**DATASET CONTENT:**
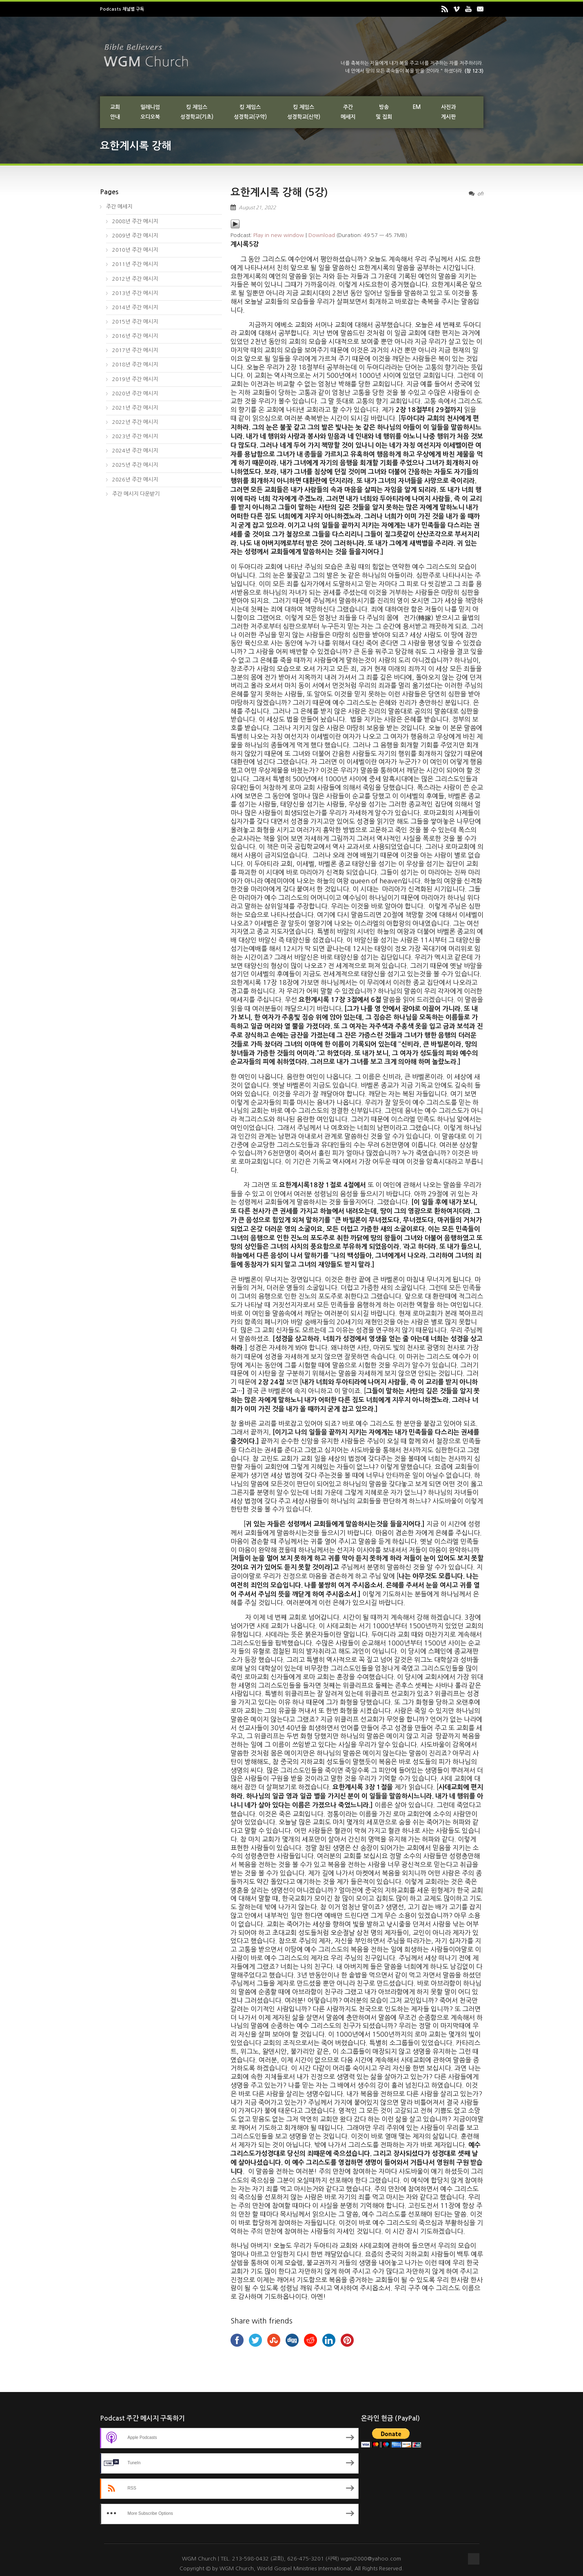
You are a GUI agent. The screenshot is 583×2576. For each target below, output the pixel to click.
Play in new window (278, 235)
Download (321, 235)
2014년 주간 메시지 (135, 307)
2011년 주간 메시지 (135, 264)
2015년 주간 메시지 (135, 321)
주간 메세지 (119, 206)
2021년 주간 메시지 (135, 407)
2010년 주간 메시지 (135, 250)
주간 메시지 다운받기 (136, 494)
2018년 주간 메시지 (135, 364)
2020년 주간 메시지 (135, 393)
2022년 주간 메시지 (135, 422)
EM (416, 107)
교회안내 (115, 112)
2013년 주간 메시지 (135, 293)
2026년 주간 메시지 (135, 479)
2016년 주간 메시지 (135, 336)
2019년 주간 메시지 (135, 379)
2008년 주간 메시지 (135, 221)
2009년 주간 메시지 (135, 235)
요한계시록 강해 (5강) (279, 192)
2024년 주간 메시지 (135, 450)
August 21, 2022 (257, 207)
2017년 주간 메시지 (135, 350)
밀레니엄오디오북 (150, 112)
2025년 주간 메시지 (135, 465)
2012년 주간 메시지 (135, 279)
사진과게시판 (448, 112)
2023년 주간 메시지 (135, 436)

--

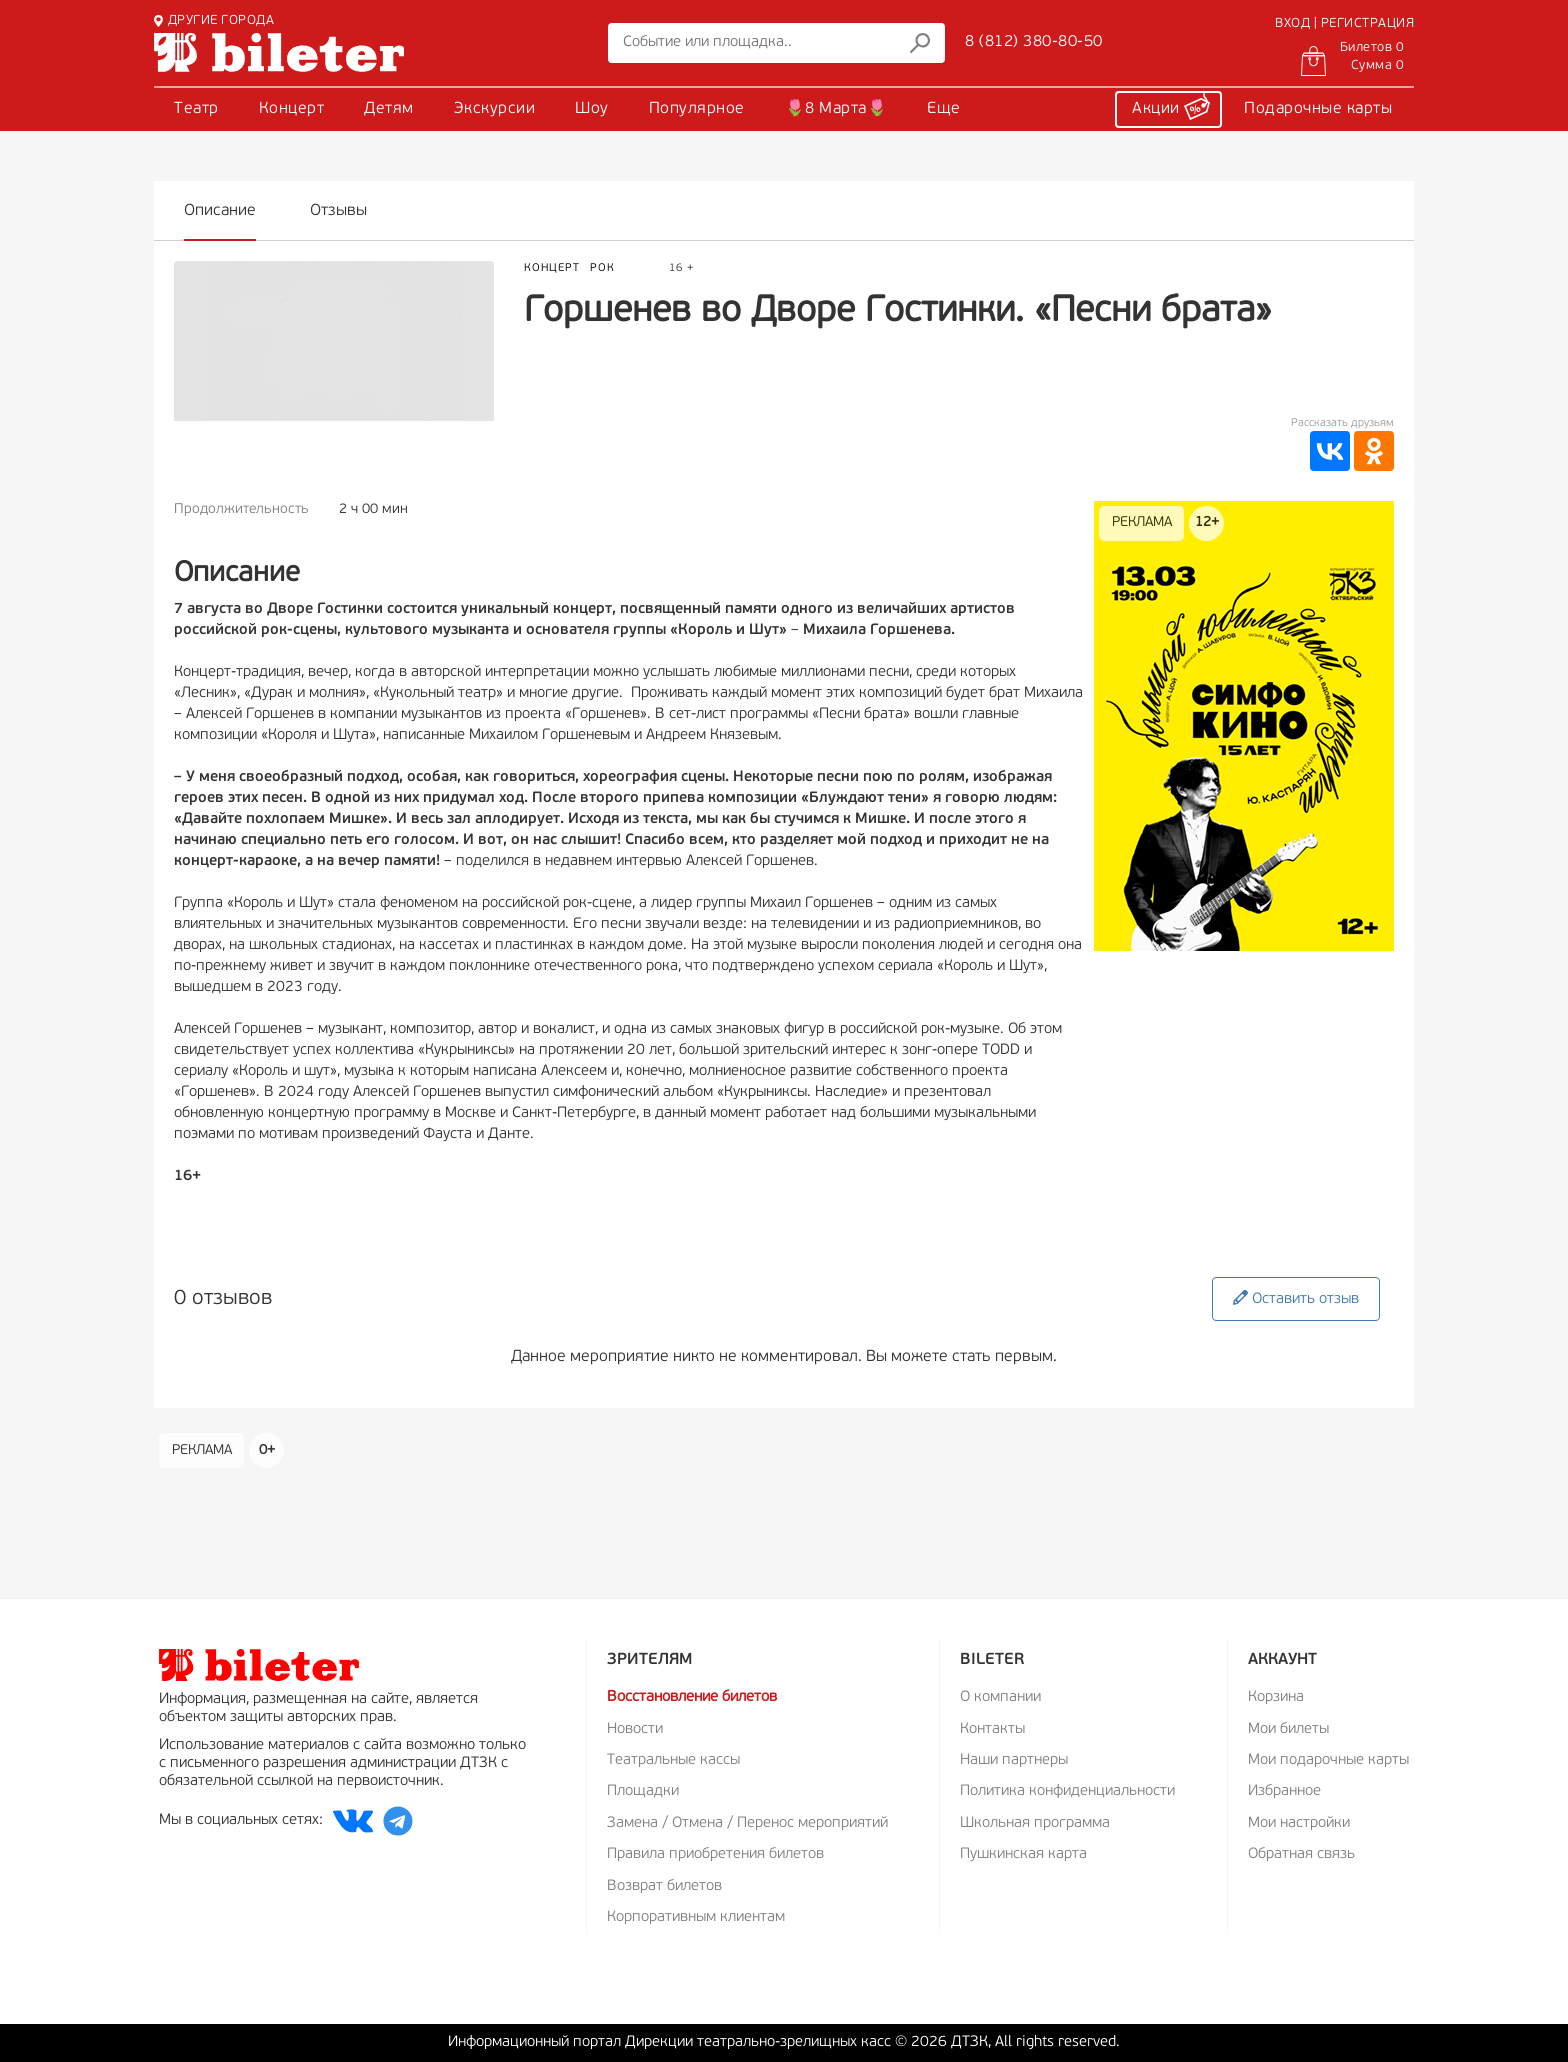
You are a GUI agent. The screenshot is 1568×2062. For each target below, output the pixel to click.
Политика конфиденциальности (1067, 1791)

**WHAT THE TASK ASKS:**
Put the rows from the line containing "EM (416, 107)" through the line containing "밀레니엄오디오북 (150, 112)", both included, into a JSON list of strings with one string per line and any blank lines omitted.

**EXPECTED ANSWER:**
[
  "EM (416, 107)",
  "교회안내 (115, 112)",
  "2013년 주간 메시지 (135, 293)",
  "2026년 주간 메시지 (135, 479)",
  "2016년 주간 메시지 (135, 336)",
  "2019년 주간 메시지 (135, 379)",
  "2008년 주간 메시지 (135, 221)",
  "2009년 주간 메시지 (135, 235)",
  "요한계시록 강해 (5강) (279, 192)",
  "2024년 주간 메시지 (135, 450)",
  "August 21, 2022 (257, 207)",
  "2017년 주간 메시지 (135, 350)",
  "밀레니엄오디오북 (150, 112)"
]